Last year, the company decided to buy a new storage system to replace HP equipment purchased in 2006. "The HP system was an aging storage infrastructure with limited flexibility--it couldn't support virtualization, tiered storage, and business expansion at Venetian Macao," said Gilson. "If we didn't buy a new system, we'd need to pay a lot more to upgrade the existing system and for future maintenance."

In addition, there were critical technical issues that Venetian Macao had to resolve. "In 2011, our storage level was already at 90% while backup time on average exceeded 15 hours--we definitely needed to reduce the backup window," he noted.

Data growth at Venetian Macao tops 20% annually. "While our heavy casino transactions eat up a lot of storage," said Gilson, "we generate lots of files daily because of our many development plans."

The enormous amount of customer data that Venetian Macao puts online also required a more robust storage system. "You might think that we can keep customer data offline, but even when customers only return every six months, we want their preferences immediately available to our frontline staff," said Gilson. "I think customers want us to remember their preferences and have no need to tell us what they want every time they return."

In addition, the firm needs a robust storage infrastructure that won't slow down its mission-critical systems such as the central priority services for dispatching guest requests during backup.

In view of the expansion it underwent last year, Venetian Macao had pressing needs for additional capacity and a faster storage system. "Storage is a basic building block of IT--when storage is impacted, the systems it supports are all in trouble."

The company invited vendors to analyze its storage problems.
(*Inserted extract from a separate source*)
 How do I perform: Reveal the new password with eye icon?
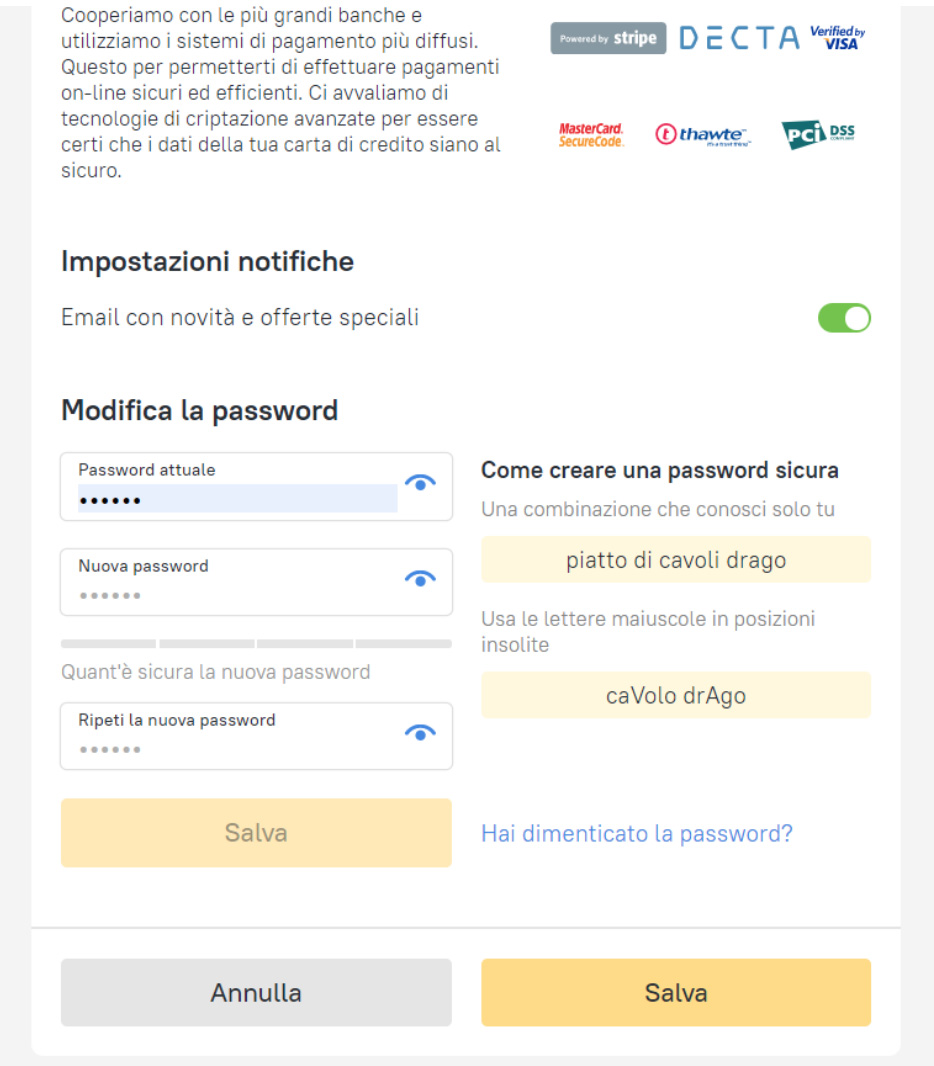(421, 578)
In February 2011, Dell held a workshop with Venetian Macao where Dell initially identified key challenges with the resort hotel's storage infrastructure.

Following the workshop, Dell conducted an in-depth assessment on its storage infrastructure. The vendor collected data on Venetian Macao's storage use and performance for analysis.

According to Gilson, the analysis results showed that the legacy storage array's response time slowed down mission-critical applications during backup periods. In addition, the outdated storage design could only assign storage resources to a set of disks statically.

Besides a vendor's analysis, Gilson said whether or not a vendor can provide local support in Macau is critical to the firm. "We don't want support from China or Hong Kong--when we need support we can't wait for the [support] person who comes to us after a one-hour ferry trip," he noted.

Asked why Venetian Macao invited vendors to do a storage infrastructure analysis rather than a product trial before vendor selection, Gilson said: "we did test before actual deployment of the system, but we didn't test any products during the vendor-selection stage because any tests done that way don't reflect the real situation."

Based on the assessment insights, Dell designed a new storage infrastructure. The vendor implemented multiple EqualLogic blade arrays for the three major sites--The Venetian Macao-Resort-Hotel and The Casino Plaza, then integrated them with Venetian Macao's existing IT infrastructure.

According to Gilson, the company also opted for 10G iSCSI technology or storage networking: "iSCSI's something new to us but we believe it's cost effective [for connecting different storage equipment]," he said.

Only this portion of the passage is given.